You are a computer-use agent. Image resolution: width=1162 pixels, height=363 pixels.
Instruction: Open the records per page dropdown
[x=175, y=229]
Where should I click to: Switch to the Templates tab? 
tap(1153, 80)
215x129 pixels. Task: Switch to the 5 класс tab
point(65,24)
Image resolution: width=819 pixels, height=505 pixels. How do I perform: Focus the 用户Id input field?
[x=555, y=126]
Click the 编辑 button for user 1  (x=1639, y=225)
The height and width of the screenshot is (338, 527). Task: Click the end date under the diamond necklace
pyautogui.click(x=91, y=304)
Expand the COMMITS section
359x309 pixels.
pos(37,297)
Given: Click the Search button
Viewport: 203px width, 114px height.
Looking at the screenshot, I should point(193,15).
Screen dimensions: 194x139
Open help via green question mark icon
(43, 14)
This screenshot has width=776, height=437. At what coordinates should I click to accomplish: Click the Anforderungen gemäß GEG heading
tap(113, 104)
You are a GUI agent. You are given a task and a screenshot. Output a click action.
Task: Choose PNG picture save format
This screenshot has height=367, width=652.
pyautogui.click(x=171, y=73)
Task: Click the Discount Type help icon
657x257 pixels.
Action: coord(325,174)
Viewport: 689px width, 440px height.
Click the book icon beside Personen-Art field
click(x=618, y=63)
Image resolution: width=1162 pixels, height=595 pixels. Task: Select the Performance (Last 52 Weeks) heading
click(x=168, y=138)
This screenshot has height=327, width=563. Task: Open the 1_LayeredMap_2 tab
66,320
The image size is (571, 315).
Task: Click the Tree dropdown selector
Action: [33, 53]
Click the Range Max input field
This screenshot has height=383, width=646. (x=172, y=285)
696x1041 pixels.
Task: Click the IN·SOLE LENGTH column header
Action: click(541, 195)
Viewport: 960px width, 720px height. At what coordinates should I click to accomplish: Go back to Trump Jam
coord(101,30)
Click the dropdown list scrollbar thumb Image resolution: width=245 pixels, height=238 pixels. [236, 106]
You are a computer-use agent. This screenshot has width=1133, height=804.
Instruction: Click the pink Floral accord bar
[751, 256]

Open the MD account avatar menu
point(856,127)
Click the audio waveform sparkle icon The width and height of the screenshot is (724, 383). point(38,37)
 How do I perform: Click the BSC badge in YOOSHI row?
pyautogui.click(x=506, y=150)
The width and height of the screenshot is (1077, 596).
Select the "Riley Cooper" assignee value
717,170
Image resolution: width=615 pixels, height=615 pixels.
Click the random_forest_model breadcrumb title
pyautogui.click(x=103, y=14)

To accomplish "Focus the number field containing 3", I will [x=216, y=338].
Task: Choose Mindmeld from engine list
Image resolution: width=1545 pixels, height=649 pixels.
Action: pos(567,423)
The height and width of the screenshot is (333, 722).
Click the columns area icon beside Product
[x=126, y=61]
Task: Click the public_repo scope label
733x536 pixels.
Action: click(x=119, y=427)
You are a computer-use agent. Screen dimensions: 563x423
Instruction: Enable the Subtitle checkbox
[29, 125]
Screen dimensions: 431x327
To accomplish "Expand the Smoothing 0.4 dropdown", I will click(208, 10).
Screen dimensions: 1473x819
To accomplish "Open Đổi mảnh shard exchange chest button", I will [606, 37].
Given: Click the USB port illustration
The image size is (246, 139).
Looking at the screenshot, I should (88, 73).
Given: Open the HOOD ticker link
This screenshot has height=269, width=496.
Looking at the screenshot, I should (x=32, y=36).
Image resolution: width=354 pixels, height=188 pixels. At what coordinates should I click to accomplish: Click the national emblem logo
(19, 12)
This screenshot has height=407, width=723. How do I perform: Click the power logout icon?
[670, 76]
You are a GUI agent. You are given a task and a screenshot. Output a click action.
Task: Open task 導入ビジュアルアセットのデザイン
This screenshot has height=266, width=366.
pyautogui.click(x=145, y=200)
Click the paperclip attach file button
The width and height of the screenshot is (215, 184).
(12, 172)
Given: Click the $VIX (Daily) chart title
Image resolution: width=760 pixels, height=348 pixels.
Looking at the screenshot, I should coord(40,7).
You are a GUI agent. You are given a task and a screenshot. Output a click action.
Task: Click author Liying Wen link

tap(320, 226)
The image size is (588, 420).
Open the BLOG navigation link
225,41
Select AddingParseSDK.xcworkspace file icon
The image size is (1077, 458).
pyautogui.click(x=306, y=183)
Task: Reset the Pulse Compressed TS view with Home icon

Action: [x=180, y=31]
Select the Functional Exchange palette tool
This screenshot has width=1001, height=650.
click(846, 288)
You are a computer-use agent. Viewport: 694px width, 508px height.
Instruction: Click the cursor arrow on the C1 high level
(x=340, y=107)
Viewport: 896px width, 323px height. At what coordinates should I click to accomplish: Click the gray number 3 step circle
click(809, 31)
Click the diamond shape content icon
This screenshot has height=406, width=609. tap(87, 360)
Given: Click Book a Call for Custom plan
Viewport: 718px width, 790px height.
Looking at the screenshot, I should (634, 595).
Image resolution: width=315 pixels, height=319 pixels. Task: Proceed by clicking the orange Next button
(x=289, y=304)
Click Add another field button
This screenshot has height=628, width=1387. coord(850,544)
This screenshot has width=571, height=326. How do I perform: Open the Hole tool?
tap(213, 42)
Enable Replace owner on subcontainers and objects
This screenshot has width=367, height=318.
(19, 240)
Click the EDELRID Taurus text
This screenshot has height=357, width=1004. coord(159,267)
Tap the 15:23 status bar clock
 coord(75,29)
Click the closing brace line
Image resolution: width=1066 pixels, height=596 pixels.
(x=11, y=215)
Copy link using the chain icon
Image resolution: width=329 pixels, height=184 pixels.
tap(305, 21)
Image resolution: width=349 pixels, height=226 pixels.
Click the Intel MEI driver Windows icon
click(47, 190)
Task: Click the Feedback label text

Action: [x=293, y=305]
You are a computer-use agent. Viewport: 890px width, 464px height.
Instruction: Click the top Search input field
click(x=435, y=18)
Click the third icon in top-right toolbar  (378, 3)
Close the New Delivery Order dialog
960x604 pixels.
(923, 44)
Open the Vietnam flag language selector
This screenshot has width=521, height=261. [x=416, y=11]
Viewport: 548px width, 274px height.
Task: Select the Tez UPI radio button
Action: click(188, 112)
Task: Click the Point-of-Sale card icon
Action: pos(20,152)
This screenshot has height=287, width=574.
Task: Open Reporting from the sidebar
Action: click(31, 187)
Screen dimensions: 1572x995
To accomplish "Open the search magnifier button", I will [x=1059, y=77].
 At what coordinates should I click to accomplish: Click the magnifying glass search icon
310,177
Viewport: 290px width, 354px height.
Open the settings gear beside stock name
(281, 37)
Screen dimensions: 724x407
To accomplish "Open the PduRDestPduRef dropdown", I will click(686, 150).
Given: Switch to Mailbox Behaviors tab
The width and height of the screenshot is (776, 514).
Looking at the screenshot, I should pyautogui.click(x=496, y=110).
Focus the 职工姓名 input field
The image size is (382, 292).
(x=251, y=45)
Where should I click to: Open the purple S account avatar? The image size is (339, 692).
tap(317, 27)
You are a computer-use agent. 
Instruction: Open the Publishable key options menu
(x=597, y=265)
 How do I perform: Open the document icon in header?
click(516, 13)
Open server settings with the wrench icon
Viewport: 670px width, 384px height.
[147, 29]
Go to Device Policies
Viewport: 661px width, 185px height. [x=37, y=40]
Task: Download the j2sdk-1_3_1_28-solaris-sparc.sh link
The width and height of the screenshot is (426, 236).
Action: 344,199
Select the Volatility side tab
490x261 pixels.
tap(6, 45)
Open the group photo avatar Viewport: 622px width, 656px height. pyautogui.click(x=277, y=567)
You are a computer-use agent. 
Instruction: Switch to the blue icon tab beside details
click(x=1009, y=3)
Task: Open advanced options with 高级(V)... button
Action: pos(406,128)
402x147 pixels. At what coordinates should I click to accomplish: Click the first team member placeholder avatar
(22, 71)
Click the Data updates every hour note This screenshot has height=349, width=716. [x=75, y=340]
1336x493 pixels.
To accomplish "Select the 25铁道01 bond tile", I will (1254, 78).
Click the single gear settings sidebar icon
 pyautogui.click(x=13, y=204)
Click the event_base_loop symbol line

* [Exercise]
Print exactly the lines above, between the one holding "402x147 pixels. At" and the one holding "1336x493 pixels.", inclusive, and nothing besides.

* [Result below]
402x147 pixels. At what coordinates should I click to accomplish: Click the first team member placeholder avatar
(22, 71)
Click the Data updates every hour note This screenshot has height=349, width=716. [x=75, y=340]
1336x493 pixels.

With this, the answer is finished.